Volume 8, Issue 8 (September 2011)
Developing Acceptable Surface Limits for Occupational Exposure to Pharmaceutical Substances
Acceptable surface limits (ASLs) are developed in order to establish a quantitative measure for the potential risk from exposure by dermal contact. In the pharmaceuticals industry, ASLs are used for protection against active pharmaceutical ingredients that are known to cause pharmacological or toxicological effects. An ASL can be used, together with appropriate analytical methods and industrial hygiene monitoring, to assess workplaces for potential dermal exposure and to protect the health and safety of individuals who might come in direct contact with contaminated surfaces in the workplace. ASLs are also used to evaluate the adequacy of housekeeping measures and the effectiveness of engineering containment approaches, or to determine whether a chemical is present on surfaces where it is not intended to be (e.g., in lunch rooms or offices, or on the outside surfaces of packaging materials). However, they should not be confused with cleaning limits for the surfaces of manufacturing devices that might come into contact with the drug product, which are set to minimize cross contamination between drug products and to protect end-users (e.g., patients taking drug products) as opposed to workers. A number of parameters must be evaluated in order to accurately develop appropriate and scientifically supportable limits.
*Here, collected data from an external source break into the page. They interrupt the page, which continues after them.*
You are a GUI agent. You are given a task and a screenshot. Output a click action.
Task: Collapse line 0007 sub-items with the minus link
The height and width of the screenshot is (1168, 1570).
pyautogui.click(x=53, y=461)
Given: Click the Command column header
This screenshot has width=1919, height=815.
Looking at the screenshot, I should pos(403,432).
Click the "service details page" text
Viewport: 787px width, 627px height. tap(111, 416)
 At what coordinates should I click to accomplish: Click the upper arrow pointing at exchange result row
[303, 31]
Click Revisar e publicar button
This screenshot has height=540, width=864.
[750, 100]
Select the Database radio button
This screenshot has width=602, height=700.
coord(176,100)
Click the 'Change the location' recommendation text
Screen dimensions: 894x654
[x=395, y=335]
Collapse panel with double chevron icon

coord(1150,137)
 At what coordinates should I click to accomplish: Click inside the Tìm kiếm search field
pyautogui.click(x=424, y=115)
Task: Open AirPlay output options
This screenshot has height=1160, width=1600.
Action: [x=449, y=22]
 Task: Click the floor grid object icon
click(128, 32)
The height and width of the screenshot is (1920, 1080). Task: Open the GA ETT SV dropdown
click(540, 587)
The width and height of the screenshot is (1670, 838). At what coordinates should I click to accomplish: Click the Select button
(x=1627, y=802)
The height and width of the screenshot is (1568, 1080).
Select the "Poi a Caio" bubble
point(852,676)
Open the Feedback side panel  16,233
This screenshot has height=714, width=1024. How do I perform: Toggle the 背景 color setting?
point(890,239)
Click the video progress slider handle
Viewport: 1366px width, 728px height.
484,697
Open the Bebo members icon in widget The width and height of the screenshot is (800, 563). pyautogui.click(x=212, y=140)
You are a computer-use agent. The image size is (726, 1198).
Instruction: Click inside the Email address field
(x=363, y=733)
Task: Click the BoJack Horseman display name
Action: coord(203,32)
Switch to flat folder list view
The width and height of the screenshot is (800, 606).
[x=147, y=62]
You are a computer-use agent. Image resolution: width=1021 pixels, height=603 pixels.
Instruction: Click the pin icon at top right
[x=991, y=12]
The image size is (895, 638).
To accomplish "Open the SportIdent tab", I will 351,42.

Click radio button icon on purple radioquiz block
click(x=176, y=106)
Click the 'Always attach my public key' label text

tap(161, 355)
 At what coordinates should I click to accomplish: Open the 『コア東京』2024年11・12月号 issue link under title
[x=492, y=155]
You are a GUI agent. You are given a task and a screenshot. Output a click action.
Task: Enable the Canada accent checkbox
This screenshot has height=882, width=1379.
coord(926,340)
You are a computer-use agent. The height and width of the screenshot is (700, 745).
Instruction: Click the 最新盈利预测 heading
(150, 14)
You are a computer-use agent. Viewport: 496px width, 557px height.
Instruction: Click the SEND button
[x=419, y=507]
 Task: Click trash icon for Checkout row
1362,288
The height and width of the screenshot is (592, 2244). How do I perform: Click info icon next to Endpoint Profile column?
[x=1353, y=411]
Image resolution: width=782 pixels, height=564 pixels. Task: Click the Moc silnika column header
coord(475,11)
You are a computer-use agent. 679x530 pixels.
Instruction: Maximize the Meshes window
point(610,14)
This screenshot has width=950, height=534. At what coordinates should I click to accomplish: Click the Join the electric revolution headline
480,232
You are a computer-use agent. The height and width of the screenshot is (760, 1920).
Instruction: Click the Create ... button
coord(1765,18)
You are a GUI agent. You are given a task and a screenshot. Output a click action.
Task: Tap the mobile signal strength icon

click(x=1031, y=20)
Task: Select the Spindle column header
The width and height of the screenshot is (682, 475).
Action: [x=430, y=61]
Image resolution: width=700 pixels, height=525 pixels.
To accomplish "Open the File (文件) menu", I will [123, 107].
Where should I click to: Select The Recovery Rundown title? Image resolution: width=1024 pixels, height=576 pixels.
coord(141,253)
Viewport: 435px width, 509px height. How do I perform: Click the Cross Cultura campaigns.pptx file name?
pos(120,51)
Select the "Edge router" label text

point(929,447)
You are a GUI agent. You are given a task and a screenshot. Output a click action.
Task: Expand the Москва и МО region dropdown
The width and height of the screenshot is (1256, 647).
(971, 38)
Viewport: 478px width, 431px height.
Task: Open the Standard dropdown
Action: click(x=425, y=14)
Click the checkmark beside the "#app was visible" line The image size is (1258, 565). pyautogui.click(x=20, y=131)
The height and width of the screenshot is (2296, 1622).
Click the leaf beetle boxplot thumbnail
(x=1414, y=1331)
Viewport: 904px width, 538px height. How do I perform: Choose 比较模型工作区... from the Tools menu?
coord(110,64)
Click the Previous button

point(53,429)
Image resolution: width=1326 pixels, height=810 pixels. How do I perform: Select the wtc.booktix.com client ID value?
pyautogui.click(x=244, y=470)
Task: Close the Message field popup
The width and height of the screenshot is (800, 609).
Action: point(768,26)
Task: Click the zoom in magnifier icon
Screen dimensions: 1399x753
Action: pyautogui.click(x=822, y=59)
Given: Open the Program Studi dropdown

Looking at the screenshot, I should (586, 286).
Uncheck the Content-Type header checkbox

These include the dose or concentration that will cause the potential effect, the degree of chemical transfer from contaminated surfaces to the skin, and the rate or amount of percutaneous absorption. In practice, this information is usually limited or unavailable. Additionally, there has been very little regulatory guidance on the setting of ASLs. Consequently, in order to calculate an ASL, various assumptions must be made by health and safety professionals regarding how dermal exposures might occur. As quantitative data become available, the ASL can be adjusted accordingly. An overview of the setting of health-based and performance-based ASLs for pharmaceutical substances from animal and human toxicological data is provided.